• Stored items from a collection:
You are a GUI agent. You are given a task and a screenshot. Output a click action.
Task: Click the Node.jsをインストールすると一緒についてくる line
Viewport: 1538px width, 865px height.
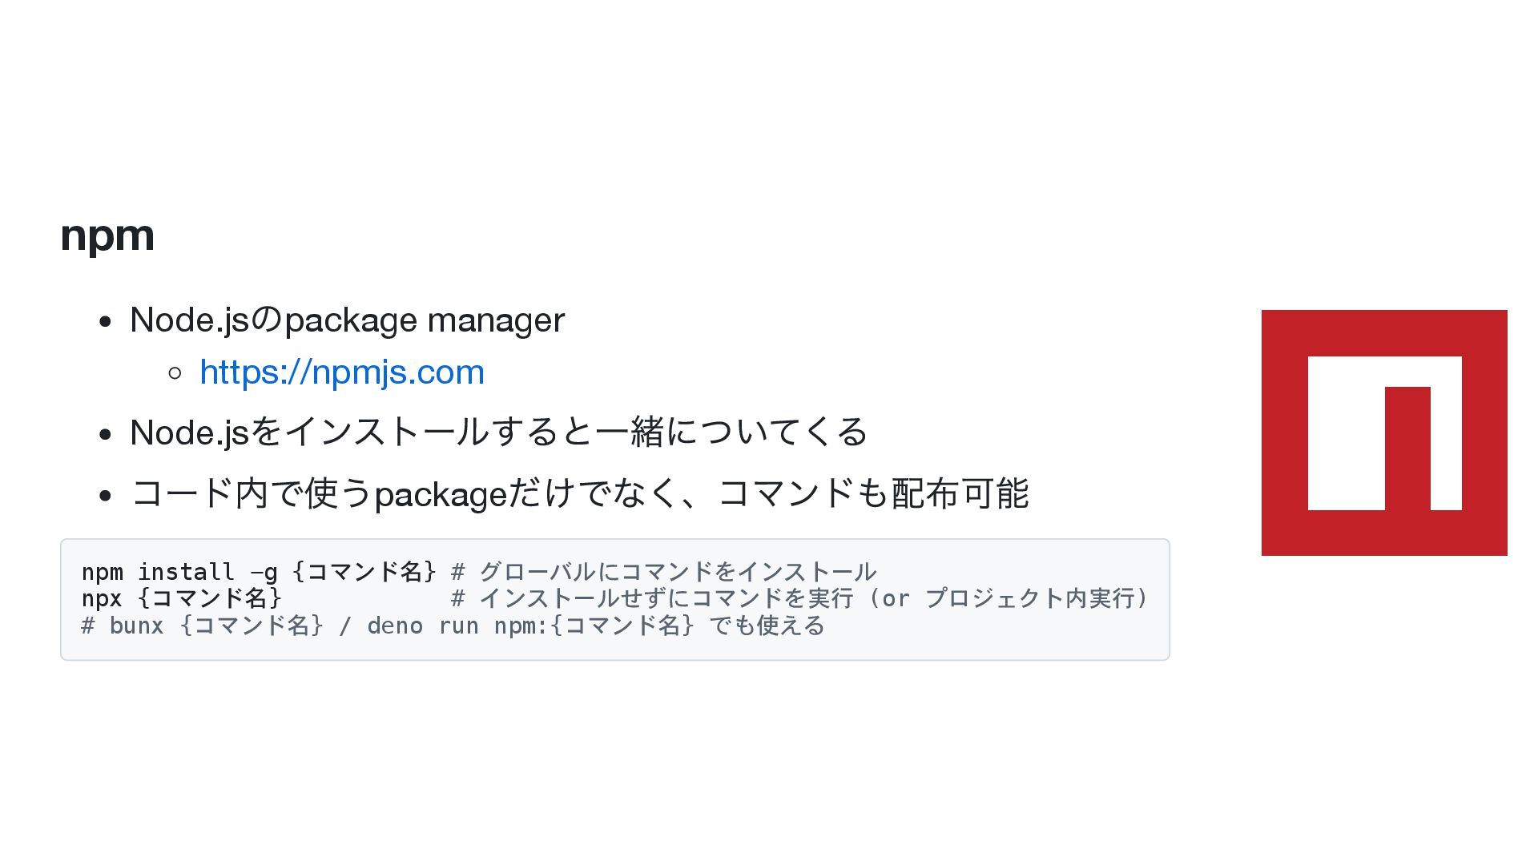pyautogui.click(x=499, y=432)
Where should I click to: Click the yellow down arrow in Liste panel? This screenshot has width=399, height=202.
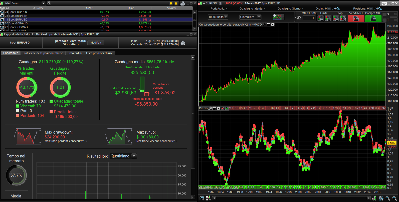pos(171,3)
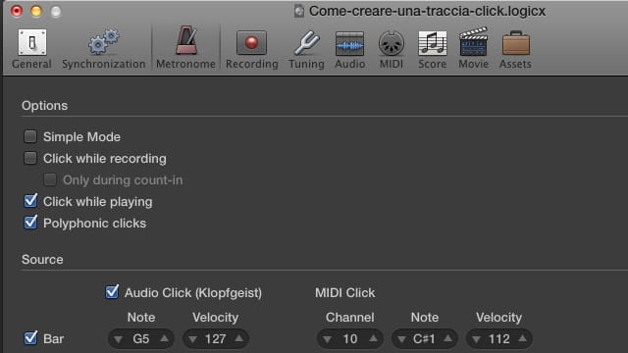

• Problem requirements: In your copy, repeat each record exactly and include no pictures.

• Solution to this problem:
You are a GUI agent. You are given a task and a screenshot. Output a click action.
Task: Click the Node.jsをインストールすると一緒についてくる line
Viewport: 1538px width, 865px height.
pyautogui.click(x=499, y=432)
Where should I click to: Click the yellow down arrow in Liste panel? This screenshot has width=399, height=202.
pos(171,3)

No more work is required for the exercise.